Foto: Lila la Loop
Duft- und Heilkraut der Benediktiner
Lavendel war in Benediktinerabteien wie der Abtei Werden am heutigen Baldeneysee eines der wichtigsten Duft- und Heilkräuter. Sein Name leitet sich vom lateinischen lavare – „waschen“ – ab und verweist auf seine reinigende und beruhigende Wirkung. In der Klostermedizin galt Lavendel als Kraut, das „Herz und Sinne beruhigt“. Er wurde bei Schlafproblemen, Nervosität, Kopfschmerzen und zur Reinigung von Räumen eingesetzt.

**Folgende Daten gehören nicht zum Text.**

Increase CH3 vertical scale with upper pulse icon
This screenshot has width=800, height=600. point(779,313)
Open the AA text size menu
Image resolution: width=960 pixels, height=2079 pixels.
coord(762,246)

Viele klösterliche Schriften loben ihn als „Kraut des Friedens“, das Harmonie und Ruhe in den Alltag bringt.
Anbau und Gartenstruktur
Lavendel bevorzugt sonnige, trockene Standorte und kalkhaltige Böden. Als typische Merkmale seines Anbaus waren und sind die Pflanzung in sonnigen Kräuterbeeten, oft in der Nähe von Rosmarin oder Salbei, regelmäßiger Rückschnitt, um die Pflanze kompakt zu halten und der Verfolgung vorzubeugen. Die Benediktiner verwendeten Lavendel als Beeteinfassung, da Lavendel ordnend wirkt. Das Kraut soll vor Staunässe geschützt werden, da die Pflanze empfindlich auf Feuchtigkeit reagiert. Lavendel war ein Blickfang im Klostergarten und wurde oft an Wegen gepflanzt, damit sein Duft beim Vorübergehen aufstieg.
Lavendel als Heilkraut – Wirkung und Verwendung
Lavendel war eines der wichtigsten Beruhigungskräuter im Kloster. Typische Anwendungen waren als Lavendeltee bei Nervosität und Schlafproblemen, als Lavendelöl zur Linderung von Kopfschmerzen, für Bäder und zur Entspannung, für Auflagen bei Muskelverspannungen sowie als Räucherwerk zur Reinigung von Räumen. Lavendel galt als Kraut, das „den Geist beruhigt und das Herz stärkt“.
Lavendel als Küchenkraut
In der Klosterküche wurde Lavendel sehr sparsam verwendet. Verwendung fanden die Blüten in Süßspeisen, in Form von Lavendel-Honig, in Kräuterweinen und in aromatisierten Ölen. Sein Geschmack ist intensiv und blumig. Heute verbinden wir mit Lavendel die französische Region Provence, deren Lavendelfelder legendär sind. Daher sollte Lavendel in der originalen Gewürzmischung „Kräuter der Provence“ keinesfalls fehlen.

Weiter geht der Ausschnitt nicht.